INFORMATION SHOWN section start
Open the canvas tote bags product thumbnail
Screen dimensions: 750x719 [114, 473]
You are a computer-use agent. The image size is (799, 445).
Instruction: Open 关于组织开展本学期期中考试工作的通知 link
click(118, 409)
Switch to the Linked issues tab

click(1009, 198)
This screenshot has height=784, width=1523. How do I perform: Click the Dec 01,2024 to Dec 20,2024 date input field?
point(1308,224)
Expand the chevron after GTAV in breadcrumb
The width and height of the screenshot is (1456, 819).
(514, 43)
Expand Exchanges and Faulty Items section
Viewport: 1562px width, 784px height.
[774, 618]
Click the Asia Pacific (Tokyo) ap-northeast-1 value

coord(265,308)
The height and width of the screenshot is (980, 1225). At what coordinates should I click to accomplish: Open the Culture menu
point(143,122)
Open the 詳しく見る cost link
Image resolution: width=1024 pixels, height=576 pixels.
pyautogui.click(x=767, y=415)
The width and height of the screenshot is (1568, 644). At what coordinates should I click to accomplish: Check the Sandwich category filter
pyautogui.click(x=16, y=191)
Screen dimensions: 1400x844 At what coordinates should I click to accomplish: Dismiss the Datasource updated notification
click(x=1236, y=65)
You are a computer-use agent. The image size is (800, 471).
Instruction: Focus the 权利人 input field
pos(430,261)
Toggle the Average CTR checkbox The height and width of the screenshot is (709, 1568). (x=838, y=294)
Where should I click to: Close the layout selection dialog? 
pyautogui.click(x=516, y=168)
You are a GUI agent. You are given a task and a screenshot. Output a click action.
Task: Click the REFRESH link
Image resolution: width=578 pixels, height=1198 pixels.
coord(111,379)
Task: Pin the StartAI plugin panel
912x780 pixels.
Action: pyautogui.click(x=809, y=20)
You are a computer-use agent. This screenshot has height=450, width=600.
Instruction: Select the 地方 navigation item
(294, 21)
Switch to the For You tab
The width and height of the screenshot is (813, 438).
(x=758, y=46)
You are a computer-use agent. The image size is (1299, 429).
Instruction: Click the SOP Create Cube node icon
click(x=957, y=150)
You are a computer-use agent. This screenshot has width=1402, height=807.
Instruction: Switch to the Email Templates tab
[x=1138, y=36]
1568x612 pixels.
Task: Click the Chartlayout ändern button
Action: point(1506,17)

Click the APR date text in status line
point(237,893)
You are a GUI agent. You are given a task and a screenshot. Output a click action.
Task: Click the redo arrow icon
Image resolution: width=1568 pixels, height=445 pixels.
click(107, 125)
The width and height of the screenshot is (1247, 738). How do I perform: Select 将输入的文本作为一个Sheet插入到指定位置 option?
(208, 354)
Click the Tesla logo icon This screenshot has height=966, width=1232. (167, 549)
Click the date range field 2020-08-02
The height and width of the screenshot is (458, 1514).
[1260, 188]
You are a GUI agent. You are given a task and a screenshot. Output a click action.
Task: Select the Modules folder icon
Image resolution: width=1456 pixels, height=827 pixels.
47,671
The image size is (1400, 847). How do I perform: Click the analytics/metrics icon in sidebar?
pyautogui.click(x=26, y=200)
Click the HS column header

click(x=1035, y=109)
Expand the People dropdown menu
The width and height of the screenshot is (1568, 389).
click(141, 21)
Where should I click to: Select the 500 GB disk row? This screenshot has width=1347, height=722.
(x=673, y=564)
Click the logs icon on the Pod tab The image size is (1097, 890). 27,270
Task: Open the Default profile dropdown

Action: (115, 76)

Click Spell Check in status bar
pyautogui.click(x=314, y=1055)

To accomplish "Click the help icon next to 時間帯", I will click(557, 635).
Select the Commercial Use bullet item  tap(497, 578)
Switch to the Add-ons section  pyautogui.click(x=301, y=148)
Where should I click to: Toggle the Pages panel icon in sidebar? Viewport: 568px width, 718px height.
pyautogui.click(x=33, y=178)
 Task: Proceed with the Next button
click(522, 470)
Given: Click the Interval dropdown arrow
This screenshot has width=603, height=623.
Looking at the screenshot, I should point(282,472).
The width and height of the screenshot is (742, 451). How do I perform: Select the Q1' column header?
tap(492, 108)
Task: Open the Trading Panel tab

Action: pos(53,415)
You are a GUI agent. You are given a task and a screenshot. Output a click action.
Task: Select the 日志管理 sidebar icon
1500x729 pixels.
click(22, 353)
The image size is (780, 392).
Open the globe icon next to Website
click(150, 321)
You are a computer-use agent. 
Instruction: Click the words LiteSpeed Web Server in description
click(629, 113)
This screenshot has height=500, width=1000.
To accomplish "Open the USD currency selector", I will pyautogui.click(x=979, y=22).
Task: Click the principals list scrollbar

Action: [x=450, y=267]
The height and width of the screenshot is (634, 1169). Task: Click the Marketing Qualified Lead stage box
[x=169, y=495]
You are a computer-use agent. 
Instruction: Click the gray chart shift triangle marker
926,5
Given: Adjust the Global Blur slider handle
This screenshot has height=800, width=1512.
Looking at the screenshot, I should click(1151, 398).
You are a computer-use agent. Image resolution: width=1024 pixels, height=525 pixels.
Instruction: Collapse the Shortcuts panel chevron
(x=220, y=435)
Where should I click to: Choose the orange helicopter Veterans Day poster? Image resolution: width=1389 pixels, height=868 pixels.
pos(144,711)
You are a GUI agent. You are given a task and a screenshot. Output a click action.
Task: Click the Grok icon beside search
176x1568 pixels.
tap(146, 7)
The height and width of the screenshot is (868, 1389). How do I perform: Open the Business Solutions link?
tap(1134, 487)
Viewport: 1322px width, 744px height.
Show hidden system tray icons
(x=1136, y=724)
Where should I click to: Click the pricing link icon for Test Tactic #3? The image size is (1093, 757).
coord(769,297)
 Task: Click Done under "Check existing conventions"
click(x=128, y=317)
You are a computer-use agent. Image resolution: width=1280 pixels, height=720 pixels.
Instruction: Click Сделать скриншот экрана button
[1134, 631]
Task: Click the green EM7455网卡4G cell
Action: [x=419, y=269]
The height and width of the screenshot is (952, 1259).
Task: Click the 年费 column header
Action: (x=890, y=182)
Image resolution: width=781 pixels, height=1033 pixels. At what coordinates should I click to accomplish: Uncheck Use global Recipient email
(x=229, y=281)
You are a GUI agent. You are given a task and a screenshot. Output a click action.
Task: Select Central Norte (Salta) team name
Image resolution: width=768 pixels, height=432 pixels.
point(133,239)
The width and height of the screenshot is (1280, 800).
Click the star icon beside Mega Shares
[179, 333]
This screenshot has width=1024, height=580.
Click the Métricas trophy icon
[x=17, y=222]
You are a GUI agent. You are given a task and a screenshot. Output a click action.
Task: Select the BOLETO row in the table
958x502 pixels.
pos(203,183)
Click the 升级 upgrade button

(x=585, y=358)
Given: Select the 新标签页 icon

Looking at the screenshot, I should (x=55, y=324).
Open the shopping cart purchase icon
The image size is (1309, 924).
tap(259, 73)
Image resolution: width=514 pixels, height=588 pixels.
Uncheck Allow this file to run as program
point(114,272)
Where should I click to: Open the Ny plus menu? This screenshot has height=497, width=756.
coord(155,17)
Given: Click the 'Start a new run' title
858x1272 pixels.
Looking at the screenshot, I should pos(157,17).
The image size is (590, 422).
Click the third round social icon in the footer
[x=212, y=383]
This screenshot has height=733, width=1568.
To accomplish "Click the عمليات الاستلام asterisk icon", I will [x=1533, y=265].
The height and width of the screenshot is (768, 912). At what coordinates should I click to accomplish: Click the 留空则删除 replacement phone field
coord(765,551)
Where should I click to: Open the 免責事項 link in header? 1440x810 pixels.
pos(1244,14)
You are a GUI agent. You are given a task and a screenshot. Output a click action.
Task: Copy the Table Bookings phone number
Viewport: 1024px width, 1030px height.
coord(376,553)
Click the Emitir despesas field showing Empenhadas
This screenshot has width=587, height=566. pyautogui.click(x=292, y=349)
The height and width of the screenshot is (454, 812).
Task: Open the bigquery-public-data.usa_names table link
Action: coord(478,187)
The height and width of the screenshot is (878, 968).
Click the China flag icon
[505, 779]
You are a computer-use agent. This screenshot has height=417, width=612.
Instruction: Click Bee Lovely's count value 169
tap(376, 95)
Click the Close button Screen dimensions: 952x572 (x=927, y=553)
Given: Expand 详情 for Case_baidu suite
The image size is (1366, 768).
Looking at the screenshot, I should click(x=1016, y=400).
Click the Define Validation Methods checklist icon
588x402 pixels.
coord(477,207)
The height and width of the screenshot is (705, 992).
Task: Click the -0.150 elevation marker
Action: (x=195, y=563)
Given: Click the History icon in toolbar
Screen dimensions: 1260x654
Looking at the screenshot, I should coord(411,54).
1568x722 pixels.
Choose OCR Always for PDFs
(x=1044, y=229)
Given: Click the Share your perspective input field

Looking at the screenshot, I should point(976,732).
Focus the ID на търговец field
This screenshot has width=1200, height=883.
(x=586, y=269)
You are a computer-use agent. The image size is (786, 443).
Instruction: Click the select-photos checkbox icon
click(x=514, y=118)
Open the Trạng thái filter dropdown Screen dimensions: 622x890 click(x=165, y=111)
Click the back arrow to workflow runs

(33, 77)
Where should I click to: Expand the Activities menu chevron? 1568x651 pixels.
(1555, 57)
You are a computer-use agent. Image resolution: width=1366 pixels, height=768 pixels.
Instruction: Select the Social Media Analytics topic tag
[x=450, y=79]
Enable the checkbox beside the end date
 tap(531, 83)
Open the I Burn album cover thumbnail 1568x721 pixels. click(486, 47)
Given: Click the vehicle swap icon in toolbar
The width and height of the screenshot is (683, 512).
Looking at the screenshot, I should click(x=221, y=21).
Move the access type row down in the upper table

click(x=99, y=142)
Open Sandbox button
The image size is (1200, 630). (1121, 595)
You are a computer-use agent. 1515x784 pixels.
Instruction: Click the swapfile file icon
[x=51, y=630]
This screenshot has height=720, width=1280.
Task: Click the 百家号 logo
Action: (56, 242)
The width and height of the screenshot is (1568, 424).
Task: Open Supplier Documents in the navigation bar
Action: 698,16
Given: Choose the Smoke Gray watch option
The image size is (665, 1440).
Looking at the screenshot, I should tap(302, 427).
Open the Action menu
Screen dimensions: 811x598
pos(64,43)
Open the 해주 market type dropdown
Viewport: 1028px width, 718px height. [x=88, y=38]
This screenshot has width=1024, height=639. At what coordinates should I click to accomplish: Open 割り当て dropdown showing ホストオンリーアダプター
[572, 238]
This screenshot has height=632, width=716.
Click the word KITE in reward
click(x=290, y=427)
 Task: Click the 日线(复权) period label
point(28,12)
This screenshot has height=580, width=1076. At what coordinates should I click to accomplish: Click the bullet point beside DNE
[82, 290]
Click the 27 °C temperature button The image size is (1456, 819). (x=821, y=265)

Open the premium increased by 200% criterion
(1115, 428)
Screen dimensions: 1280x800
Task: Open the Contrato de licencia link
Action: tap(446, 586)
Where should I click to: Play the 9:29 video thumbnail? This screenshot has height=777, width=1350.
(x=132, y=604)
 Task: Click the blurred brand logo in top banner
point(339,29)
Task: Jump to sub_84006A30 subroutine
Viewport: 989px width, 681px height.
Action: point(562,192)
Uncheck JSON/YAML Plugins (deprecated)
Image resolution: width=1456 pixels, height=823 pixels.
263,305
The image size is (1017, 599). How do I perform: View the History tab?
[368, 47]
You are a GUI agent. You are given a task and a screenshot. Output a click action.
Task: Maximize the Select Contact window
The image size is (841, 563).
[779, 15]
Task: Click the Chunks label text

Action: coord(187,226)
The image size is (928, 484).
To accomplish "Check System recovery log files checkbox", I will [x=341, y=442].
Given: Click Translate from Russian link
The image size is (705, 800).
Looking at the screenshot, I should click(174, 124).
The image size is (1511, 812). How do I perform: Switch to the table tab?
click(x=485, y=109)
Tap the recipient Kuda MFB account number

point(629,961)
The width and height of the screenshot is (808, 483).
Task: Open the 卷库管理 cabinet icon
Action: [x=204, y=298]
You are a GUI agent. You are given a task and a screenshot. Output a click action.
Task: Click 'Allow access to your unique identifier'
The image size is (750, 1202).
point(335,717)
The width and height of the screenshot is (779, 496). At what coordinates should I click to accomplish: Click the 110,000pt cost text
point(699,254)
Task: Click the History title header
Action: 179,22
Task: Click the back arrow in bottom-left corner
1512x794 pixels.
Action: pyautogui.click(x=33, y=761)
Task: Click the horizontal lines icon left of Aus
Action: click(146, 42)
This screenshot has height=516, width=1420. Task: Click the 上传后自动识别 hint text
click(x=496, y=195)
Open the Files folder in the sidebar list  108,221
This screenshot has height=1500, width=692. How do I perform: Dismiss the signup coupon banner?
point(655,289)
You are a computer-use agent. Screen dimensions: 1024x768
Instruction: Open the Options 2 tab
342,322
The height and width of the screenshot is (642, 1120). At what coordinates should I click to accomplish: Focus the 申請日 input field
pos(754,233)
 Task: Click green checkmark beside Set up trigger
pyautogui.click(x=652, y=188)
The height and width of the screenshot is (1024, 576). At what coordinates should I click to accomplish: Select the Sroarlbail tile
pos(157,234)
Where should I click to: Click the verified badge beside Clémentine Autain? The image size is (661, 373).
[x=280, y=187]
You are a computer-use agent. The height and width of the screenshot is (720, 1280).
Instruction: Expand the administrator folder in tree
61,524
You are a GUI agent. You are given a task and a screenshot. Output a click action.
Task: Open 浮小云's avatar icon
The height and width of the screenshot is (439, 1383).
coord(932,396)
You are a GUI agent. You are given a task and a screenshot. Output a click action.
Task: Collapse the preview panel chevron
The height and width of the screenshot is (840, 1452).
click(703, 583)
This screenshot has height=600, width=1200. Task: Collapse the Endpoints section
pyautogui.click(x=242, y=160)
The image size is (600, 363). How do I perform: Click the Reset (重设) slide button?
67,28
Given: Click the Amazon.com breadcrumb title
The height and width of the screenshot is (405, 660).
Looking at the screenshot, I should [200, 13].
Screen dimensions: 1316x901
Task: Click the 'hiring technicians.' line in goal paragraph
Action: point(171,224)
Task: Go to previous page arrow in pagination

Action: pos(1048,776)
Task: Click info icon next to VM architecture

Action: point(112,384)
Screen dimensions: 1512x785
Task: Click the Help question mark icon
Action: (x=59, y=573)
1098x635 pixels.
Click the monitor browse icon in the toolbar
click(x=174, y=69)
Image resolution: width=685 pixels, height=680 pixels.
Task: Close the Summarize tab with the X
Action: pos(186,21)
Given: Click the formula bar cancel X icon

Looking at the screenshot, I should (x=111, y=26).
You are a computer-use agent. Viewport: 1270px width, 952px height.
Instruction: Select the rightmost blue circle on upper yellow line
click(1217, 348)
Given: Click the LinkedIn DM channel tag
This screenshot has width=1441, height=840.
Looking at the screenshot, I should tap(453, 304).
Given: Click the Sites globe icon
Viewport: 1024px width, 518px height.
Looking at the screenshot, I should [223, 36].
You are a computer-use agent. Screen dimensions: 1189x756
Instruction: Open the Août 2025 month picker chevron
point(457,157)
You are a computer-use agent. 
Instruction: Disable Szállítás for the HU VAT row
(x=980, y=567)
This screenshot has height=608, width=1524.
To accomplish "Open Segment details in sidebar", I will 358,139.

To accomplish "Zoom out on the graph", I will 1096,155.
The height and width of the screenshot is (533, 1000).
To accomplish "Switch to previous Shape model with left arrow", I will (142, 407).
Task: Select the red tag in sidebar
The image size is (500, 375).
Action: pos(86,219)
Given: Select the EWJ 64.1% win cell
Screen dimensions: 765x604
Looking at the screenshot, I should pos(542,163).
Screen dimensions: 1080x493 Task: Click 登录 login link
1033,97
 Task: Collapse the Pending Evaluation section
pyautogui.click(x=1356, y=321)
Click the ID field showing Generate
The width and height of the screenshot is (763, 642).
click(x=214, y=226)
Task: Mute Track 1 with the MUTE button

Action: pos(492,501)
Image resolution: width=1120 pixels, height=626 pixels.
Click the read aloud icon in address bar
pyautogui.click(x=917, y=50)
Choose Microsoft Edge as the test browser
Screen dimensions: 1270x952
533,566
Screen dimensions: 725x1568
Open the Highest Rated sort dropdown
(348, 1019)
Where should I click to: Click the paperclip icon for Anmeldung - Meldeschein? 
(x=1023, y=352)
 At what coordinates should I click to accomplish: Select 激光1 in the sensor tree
INFORMATION SHOWN section end
THE PROBLEM: Going through the data above, return each line with the word "will".

SOLUTION:
To accomplish "Click the help icon next to 時間帯", I will click(557, 635).
To accomplish "Open the USD currency selector", I will pyautogui.click(x=979, y=22).
To accomplish "Click the عمليات الاستلام asterisk icon", I will [x=1533, y=265].
To accomplish "Check System recovery log files checkbox", I will [x=341, y=442].
To accomplish "Open Segment details in sidebar", I will 358,139.
To accomplish "Zoom out on the graph", I will 1096,155.
To accomplish "Switch to previous Shape model with left arrow", I will (142, 407).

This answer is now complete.